[XML-SIG] Re: Issues with Unicode type

Lars Marius Garshol larsga@garshol.priv.no
26 Sep 2002 11:42:58 +0200


* Lars Marius Garshol
|
| Actually, Windows 2000 displays non-BMP characters just fine. MSIE
| can be made to do it, Opera 6.0 does it just fine, Mozilla does not
| (I think) do it.

* Martin v. Loewis
| 
| Can you demonstrate this? 

I don't know why my word alone is not enough, but here you go:
  <URL: http://www.garshol.priv.no/tmp/nonbmp.png >

The page contains instructions for how to enable the display of such
characters. Note that I never did anything to enable surrogate support.

| I failed trying for myself, because:
| 
| - I have no fonts that has characters outside the BMP,

Use James Kass's Code 2001.

| - OpenType fonts that want to include non-BMP characters need
|   to char-to-glyph tables, one for UCS-2, and one for UCS-4.
| 
|   Reportedly, W2k will only use the UCS-2 table in a font that
|   contains non-BMP characters, so I somewhat doubt your statement. WXP
|   reportedly does support such fonts - but I have none.

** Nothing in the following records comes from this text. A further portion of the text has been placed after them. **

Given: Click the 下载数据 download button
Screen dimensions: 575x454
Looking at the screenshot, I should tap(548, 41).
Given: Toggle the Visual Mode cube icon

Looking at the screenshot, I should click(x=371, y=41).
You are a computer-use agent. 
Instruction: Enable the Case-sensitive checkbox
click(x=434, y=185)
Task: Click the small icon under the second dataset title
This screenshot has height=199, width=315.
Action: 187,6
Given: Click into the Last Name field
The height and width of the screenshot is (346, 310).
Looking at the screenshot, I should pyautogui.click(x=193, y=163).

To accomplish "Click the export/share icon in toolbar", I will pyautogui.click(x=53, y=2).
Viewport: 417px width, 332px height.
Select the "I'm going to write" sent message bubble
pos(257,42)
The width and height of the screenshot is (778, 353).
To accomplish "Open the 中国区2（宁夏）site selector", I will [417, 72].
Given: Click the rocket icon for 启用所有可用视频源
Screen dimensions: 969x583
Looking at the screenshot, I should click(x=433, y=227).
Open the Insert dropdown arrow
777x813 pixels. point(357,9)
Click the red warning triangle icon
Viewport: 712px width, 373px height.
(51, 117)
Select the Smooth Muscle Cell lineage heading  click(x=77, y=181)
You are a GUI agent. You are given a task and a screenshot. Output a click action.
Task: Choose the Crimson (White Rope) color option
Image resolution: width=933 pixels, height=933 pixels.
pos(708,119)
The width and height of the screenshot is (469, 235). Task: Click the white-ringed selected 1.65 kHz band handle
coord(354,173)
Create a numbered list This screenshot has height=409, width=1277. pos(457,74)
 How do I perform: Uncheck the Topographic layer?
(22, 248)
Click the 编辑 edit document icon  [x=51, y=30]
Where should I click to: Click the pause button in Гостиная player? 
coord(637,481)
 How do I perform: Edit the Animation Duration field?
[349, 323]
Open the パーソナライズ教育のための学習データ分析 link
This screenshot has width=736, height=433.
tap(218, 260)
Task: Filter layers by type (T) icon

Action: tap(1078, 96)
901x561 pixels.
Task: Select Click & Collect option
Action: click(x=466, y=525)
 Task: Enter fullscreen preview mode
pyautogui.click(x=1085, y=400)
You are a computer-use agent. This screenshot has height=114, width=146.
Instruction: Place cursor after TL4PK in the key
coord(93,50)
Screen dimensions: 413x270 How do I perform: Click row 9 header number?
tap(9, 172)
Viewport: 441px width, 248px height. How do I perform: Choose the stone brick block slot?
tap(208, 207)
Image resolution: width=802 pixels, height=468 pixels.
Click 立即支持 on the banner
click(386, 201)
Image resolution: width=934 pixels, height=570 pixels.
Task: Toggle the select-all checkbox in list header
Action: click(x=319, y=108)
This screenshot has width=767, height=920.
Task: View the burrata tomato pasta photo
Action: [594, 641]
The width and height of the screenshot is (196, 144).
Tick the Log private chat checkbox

The screenshot above is taken on Windows 2000. The font is Code 2001.

* Lars Marius Garshol
|
| Also, there are locales where non-BMP characters are essential.
| Cantonese is probably the best example. You can't write the
| Cantonese equivalent of the "-ing" ending in Cantonese with the
| BMP...
 
* Martin v. Loewis
|
| W2k/WXP support GB18030 with a special support package, but the font
| included (SimSun18030 aka NSimSun) does *not* support the CJK
| Extensions B, only CJK extensions A.

That may well be. In Opera we have our own GB 18030 converter. I would
prefer to pretend that the wretched mess does not exist, but contracts
with mainland Chinese companies require us to support it.
 
* Lars Marius Garshol
|
| Is the plan that Python will eventually be UCS-4 only?
 
* Martin v. Loewis
|
| It's my plan, but I think I don't share this plan with GvR. When I
| first presented a Unicode type for Python on IPC6, Guido was quite
| upset about my proposal to use a 4-byte wchar_t as the underlying
| type, since he considered the space wastage unacceptable.
| 
| When Fredrik and I implemented PEP 261, I had to back out my change
| to make Py_UNICODE equal to wchar_t by default if wchar_t is four
| bytes.

That's sad. It would be good if we could eventually get Python to be
all UCS-4. 

-- 
Lars Marius Garshol, Ontopian         <URL: http://www.ontopia.net >
ISO SC34/WG3, OASIS GeoLang TC        <URL: http://www.garshol.priv.no >